─── Records to process

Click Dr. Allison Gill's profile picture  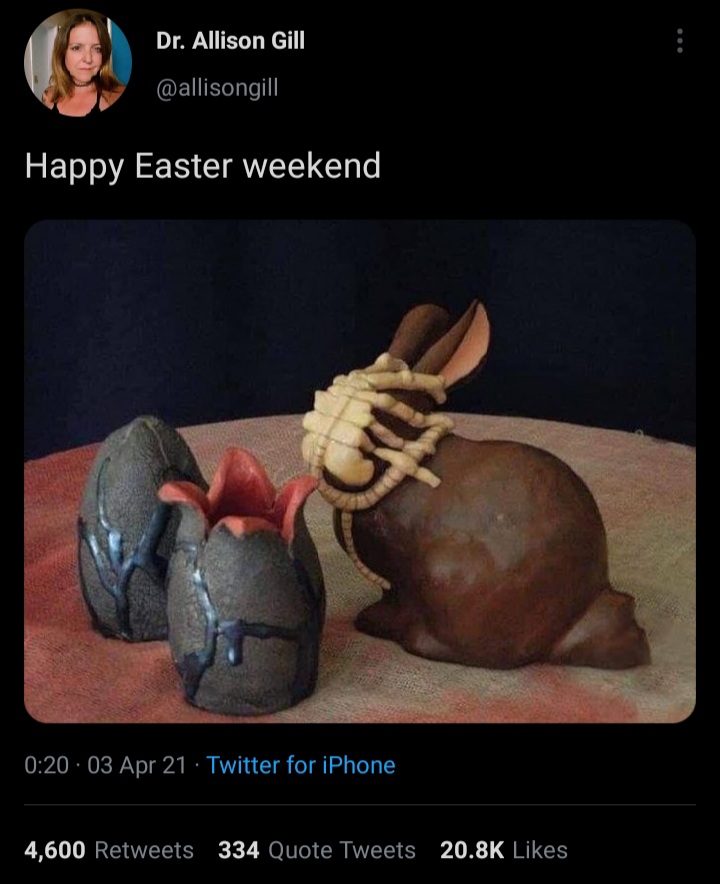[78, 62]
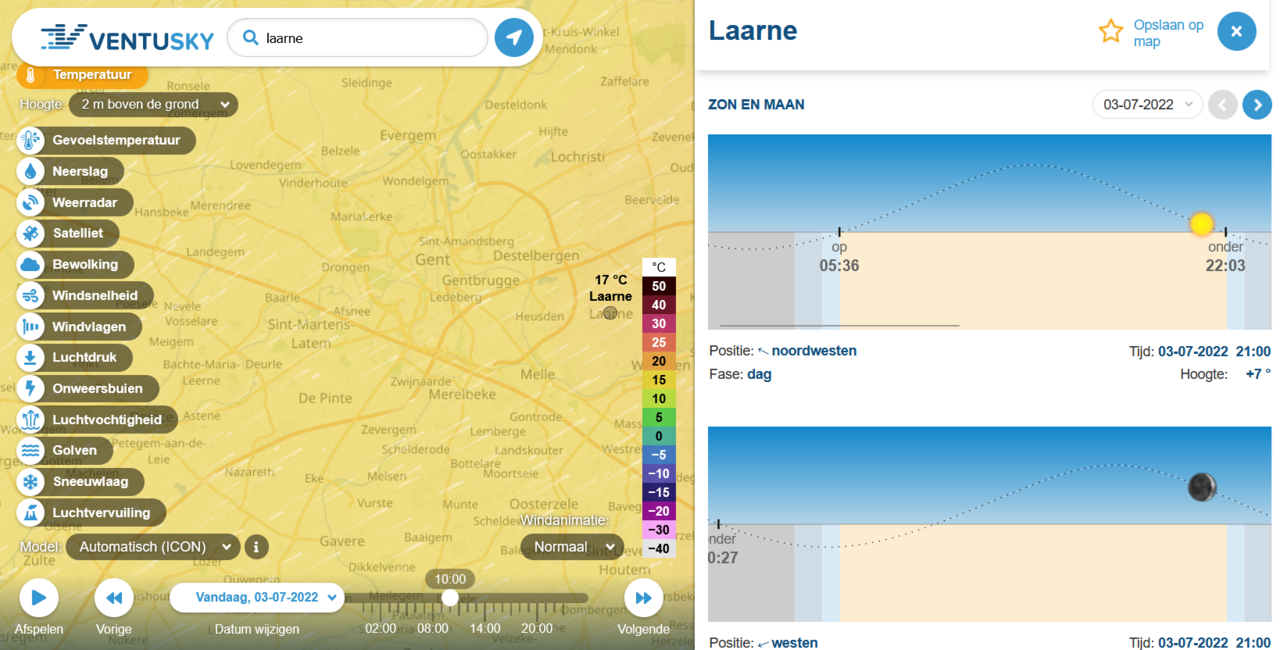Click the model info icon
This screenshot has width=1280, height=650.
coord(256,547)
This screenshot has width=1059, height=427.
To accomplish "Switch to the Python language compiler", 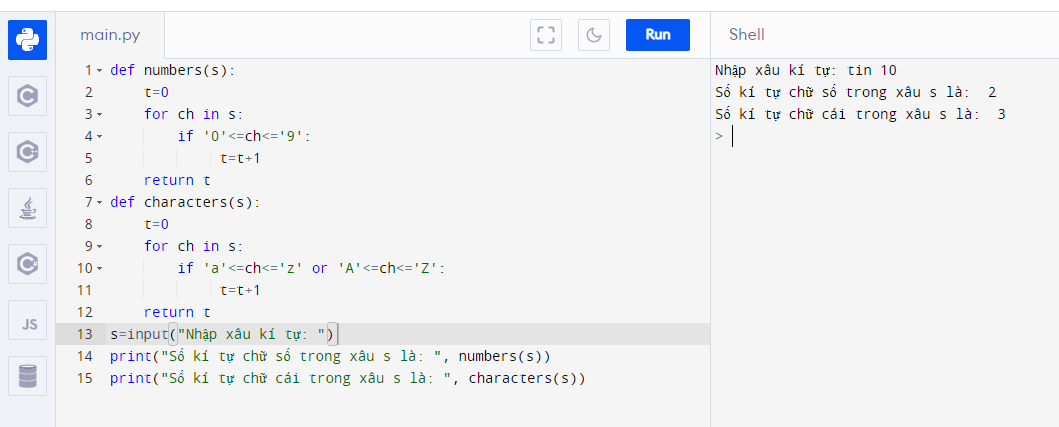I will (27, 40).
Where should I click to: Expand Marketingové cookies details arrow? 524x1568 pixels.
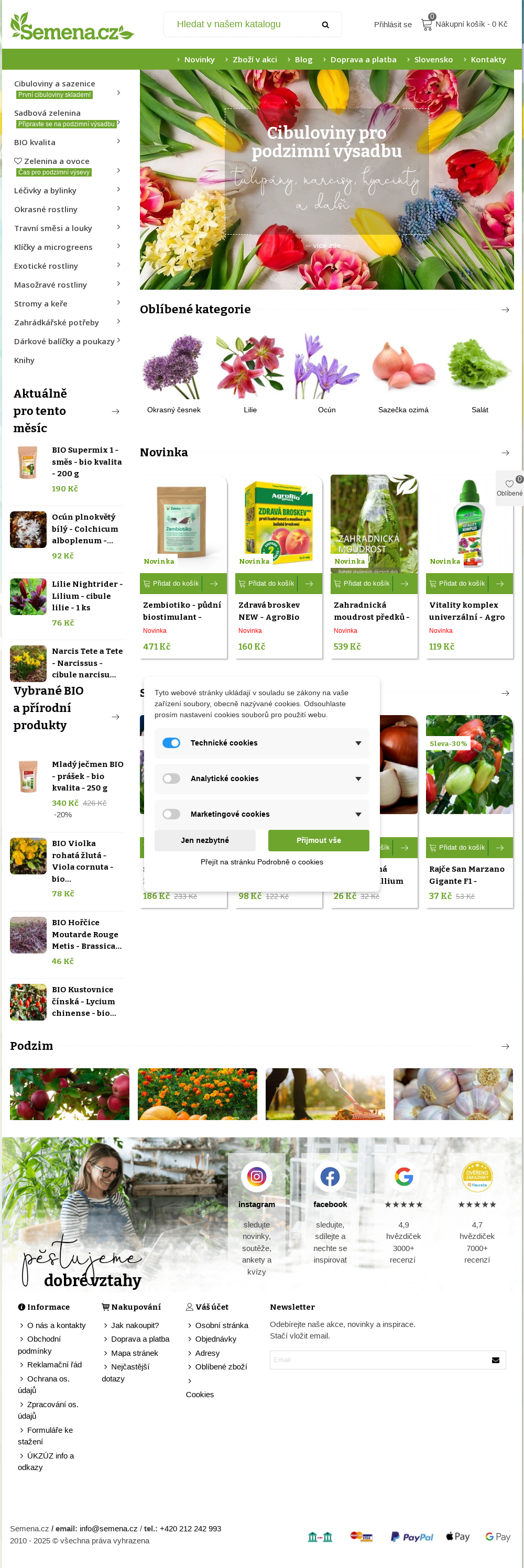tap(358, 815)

──────

▶ _Your instructions_: Write the lines from the line containing "Where should I" through the last line of the data out again exactly, and only those lines; pictures stay out.

▶ _Solution to the exercise_:
Where should I click to: Expand Marketingové cookies details arrow? 524x1568 pixels.
tap(358, 815)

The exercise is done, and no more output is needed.